▸ Short task
Write out every line of the listing below word for word, leaving out the pictures.

▸ Given data
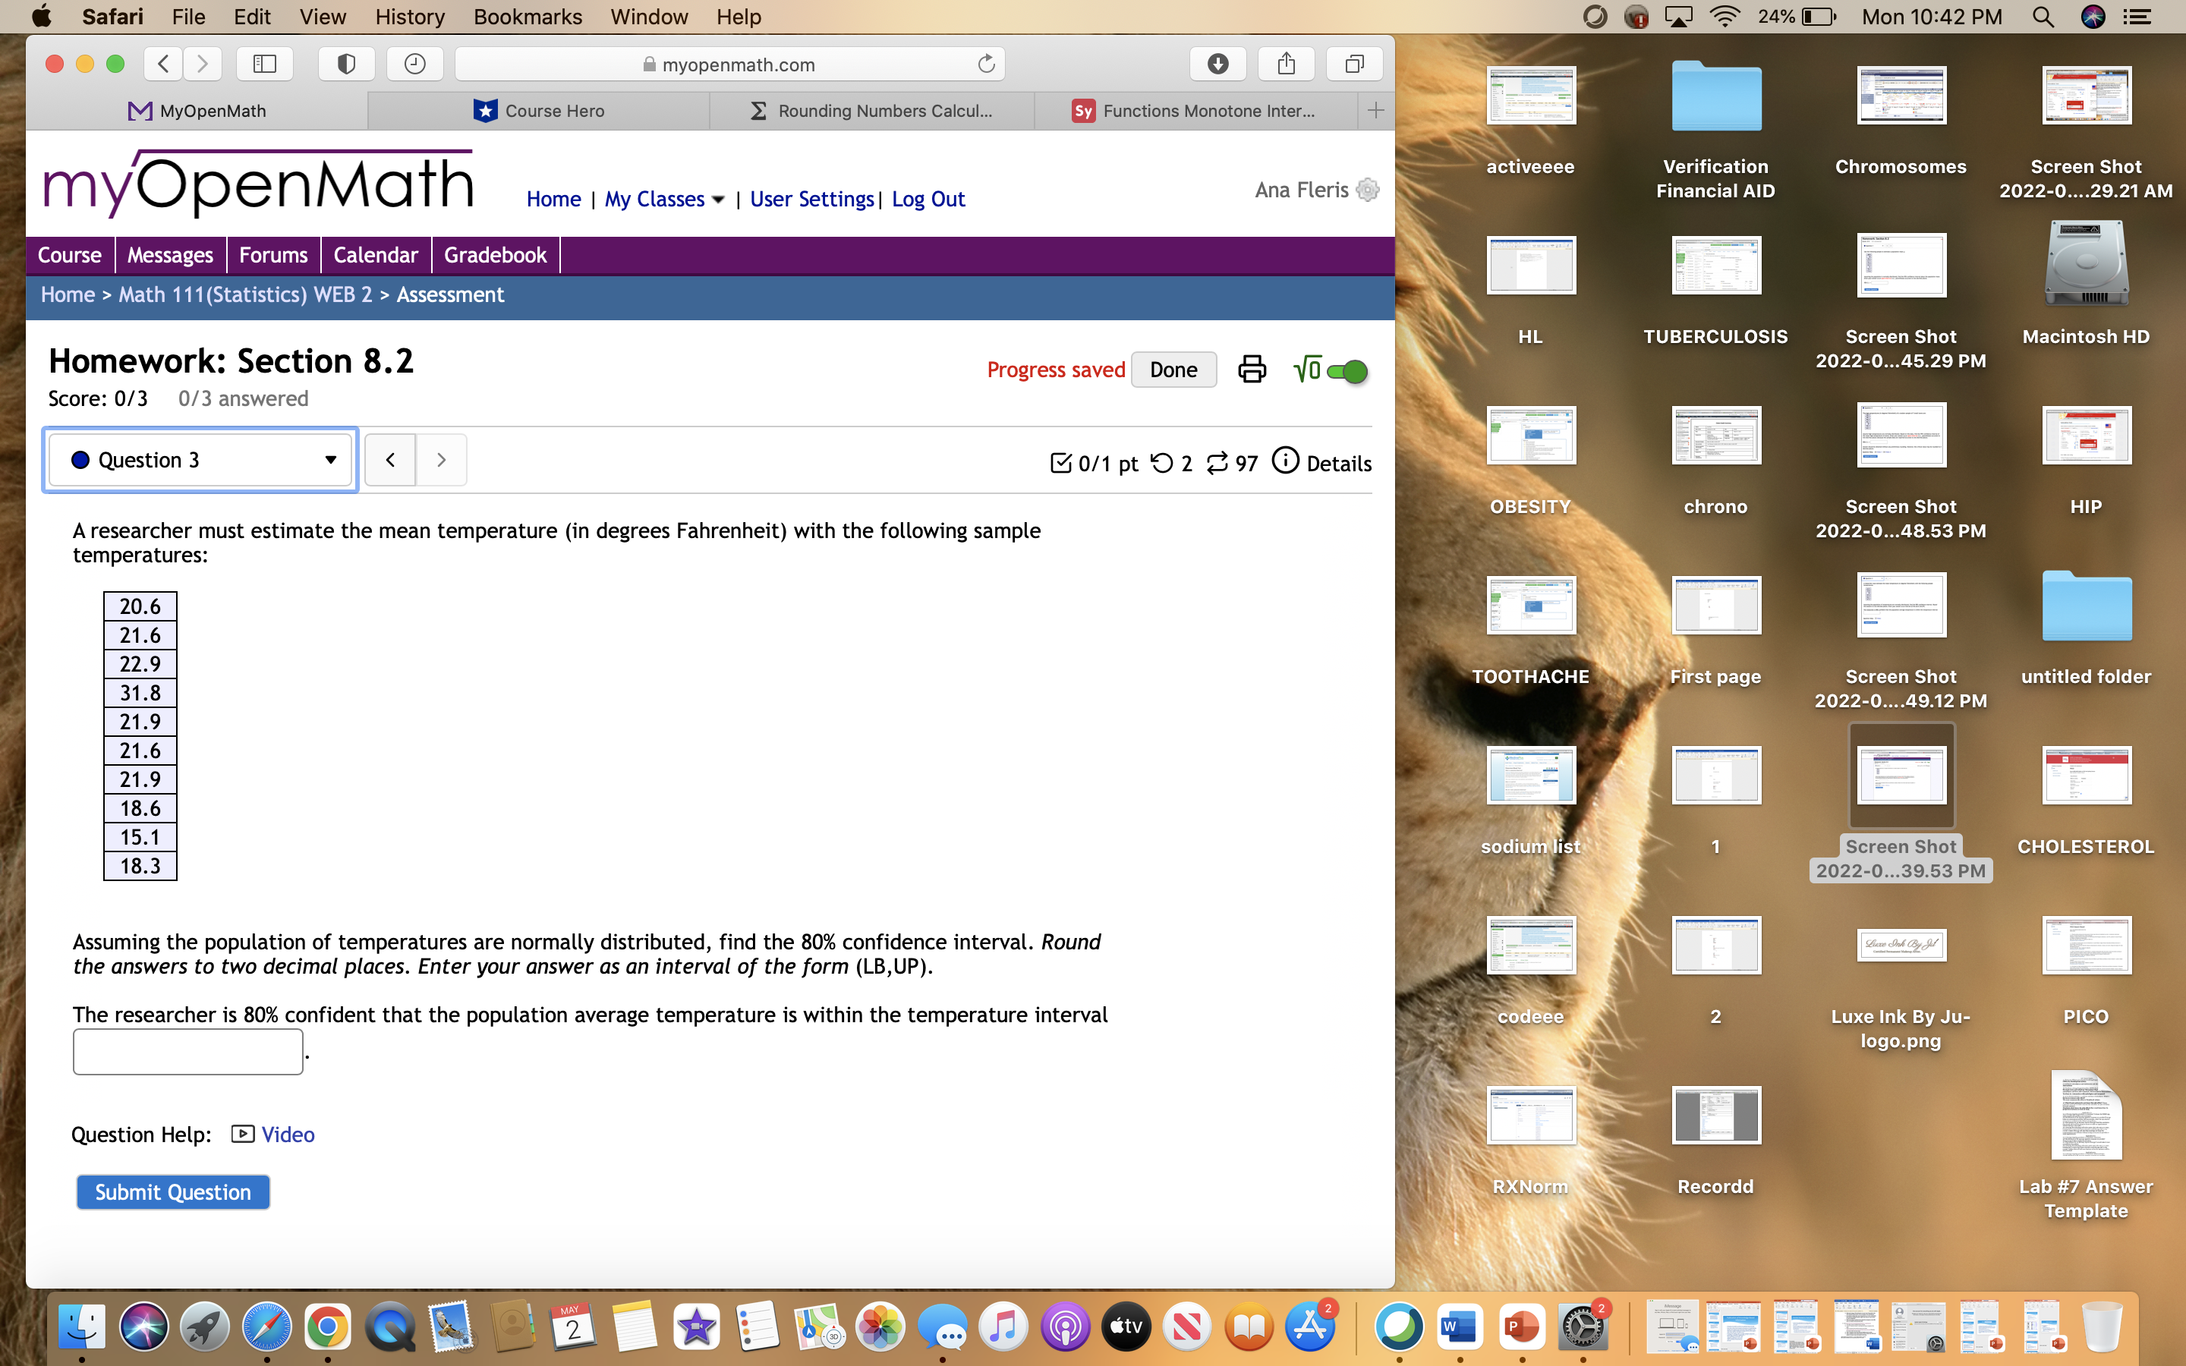
Task: Toggle the √0 math preview switch
Action: tap(1346, 370)
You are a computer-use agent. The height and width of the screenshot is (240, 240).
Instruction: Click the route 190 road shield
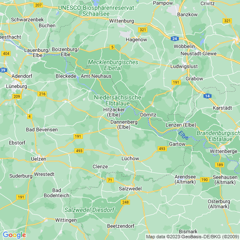pyautogui.click(x=205, y=180)
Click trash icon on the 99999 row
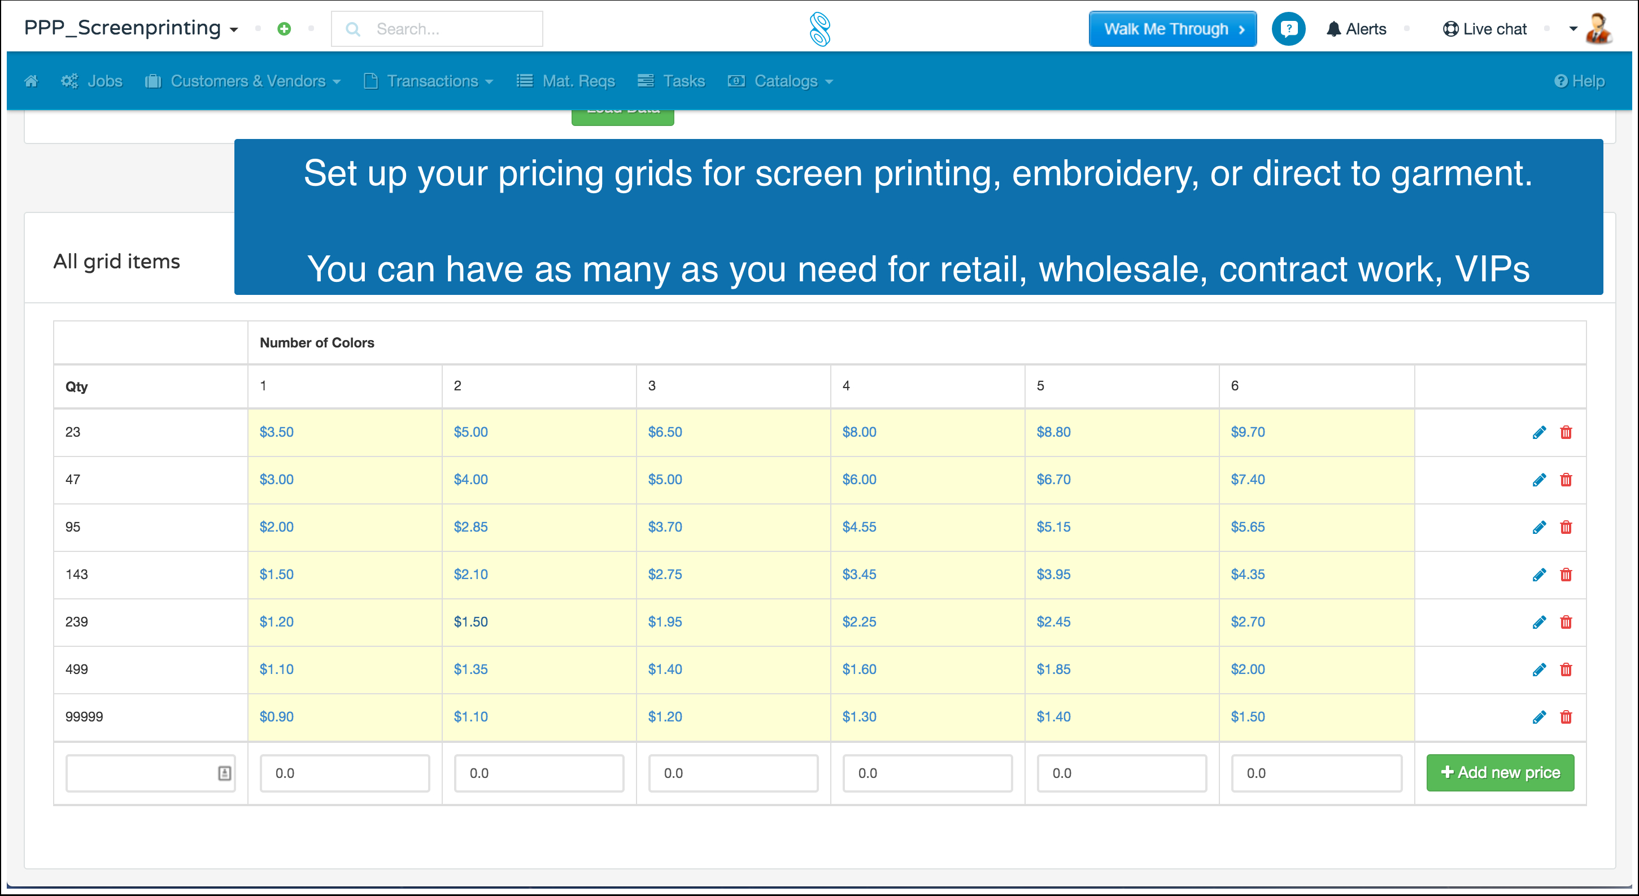This screenshot has height=896, width=1639. click(x=1566, y=717)
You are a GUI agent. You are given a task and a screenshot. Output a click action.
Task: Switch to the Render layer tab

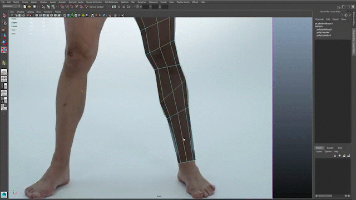330,148
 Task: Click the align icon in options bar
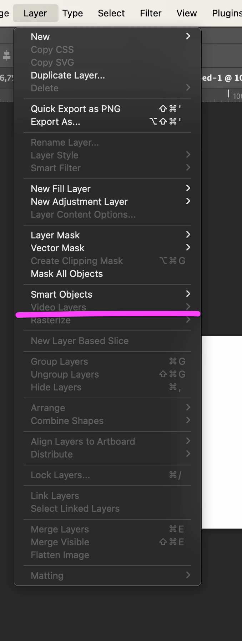(x=6, y=55)
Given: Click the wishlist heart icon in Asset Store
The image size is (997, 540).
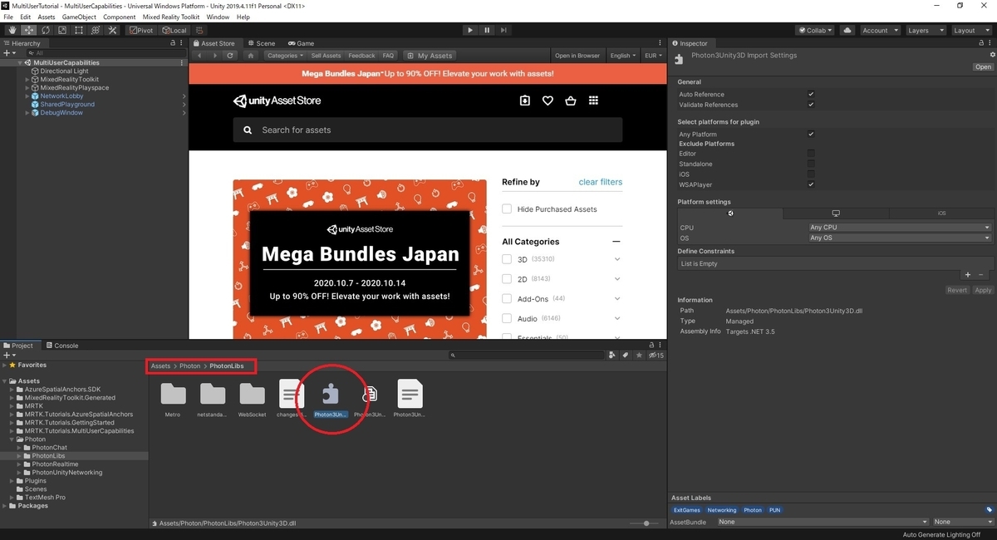Looking at the screenshot, I should click(548, 101).
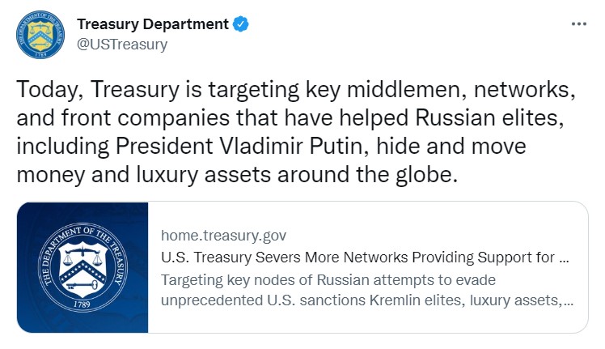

▸ Output for this task
Task: Toggle the √0 math preview switch
Action: tap(1346, 370)
You are a computer-use agent. The height and width of the screenshot is (240, 240).
Instruction: Click the route 190 road shield
pyautogui.click(x=205, y=180)
Click trash icon on the 99999 row
This screenshot has height=896, width=1639. click(x=1566, y=717)
You are a GUI agent. You are given a task and a screenshot. Output a click action.
Task: Switch to the Render layer tab

330,148
 Task: Click the align icon in options bar
(x=6, y=55)
Given: Click the wishlist heart icon in Asset Store
The image size is (997, 540).
Looking at the screenshot, I should click(548, 101).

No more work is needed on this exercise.